Danach wurde das Spiel zunehmend hektischer. Mit Pröger, Bichler, Baier und dem eingewechselten Wirtz gab es mehrfach die Chance, den Sack zuzumachen. Die größte Chance hatte jedoch Scepanik kurz vor Ende der regulären Spielzeit, als er nach einer Körpertäuschung zentral völlig frei vor dem Torwart auftauchte, dann aber aus 10m übers Tor schoss.

Bonn drückte nun etwas mehr auf den Ausgleich, konnte aber immer wieder gestoppt werden. Lediglich bei einem Konter musste Raeder einschreiten.

In der Nachspielzeit dann nochmal Aufregung: Wirtz wird unmittelbar vor der rot-weissen Bank gelegt. Vatter Lucas und Heller springen auf, wobei der Ersatztorwart den Bonner Spieler klar umstößt. Hier hatte der nicht immer glückliche Schiri keine andere Wahl, als die rote Karte zu zeigen. Muss man auf der Bank auch erst mal schaffen. Resultat aus der Aktion war übrigens Freistoß für Bonn – völlig verkehrt also.

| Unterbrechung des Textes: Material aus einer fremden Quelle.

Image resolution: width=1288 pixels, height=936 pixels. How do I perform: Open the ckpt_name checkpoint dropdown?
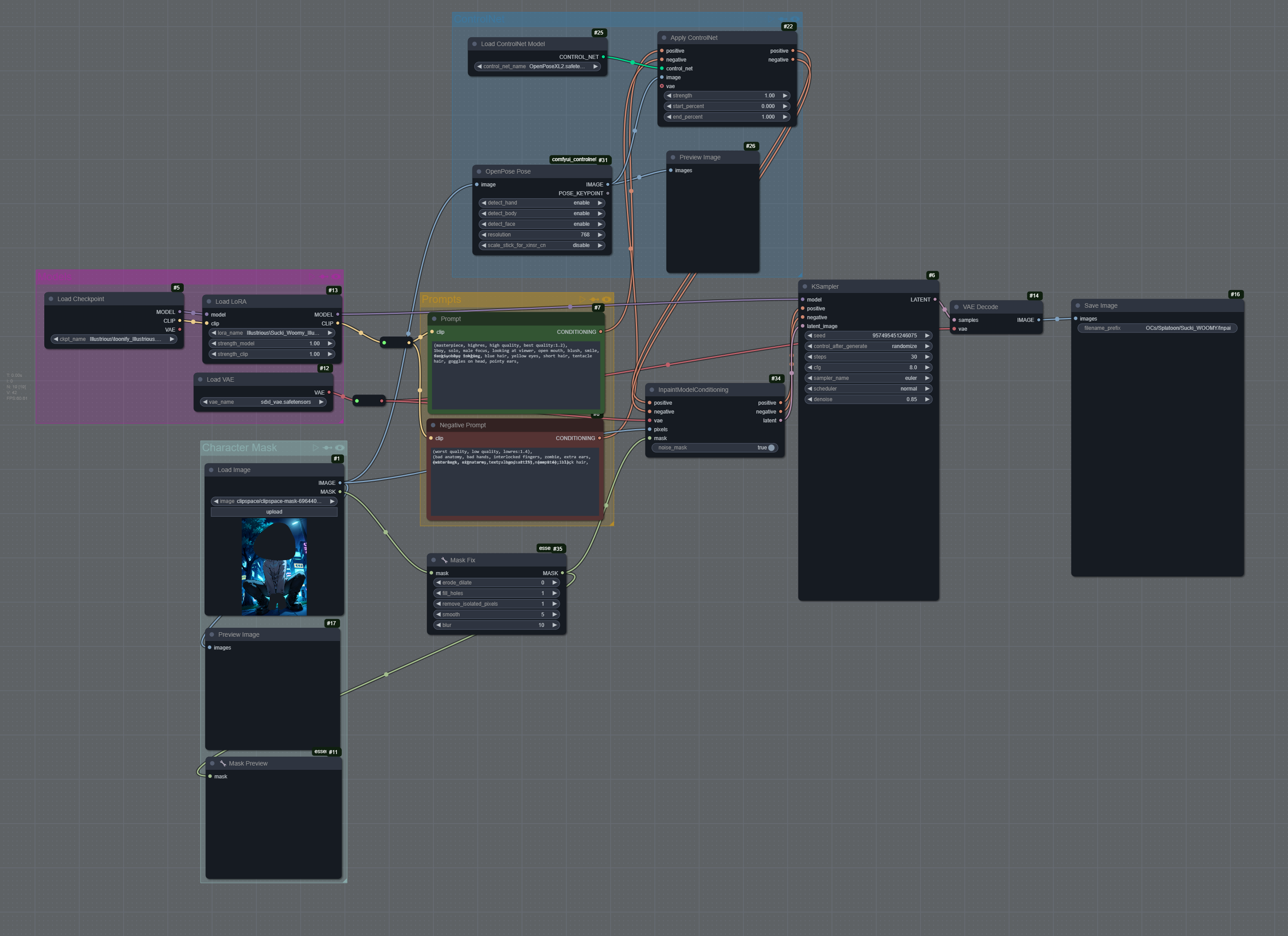[114, 339]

Wie dem auch sei, RWE „kann“ also auch Nachspielzeit. Es war so ein Spiel, das wir in der letzten Saison noch unentschieden beendet hätten. Diese Saison scheint dies alles etwas anders – dickes „Like“! Auch diesen Spieltag werden wir als Spitzenreiter abschließen!

Heute fällt es wieder schwer, Spieler herauszuheben. Pröger mit gewohnt unfassbaren Laufpensum, Baier stets voran, Zeiger / Becker absolut souverän. Bichler schwächer als zuletzt, trotzdem immer ein Unruhefaktor.

Zur Stimmung möchte ich gerne auf die Videos verweisen, die sicher bald kommen. Auch hier wieder: Gänsehaut pur. Kleine Bitte nur für die Zukunft: die Humba am Ende zog sich ein wenig zu lang… aber das ist derzeit Jammern auf hohem Niveau.

Mittwoch Pokal, Samstag stellt sich dann mit Lippstadt der nächste Aufsteiger vor. Bis dahin kann vielleicht schon mal jemand nachgucken, wann wir zuletzt sechs Spiele in Folge gewonnen haben.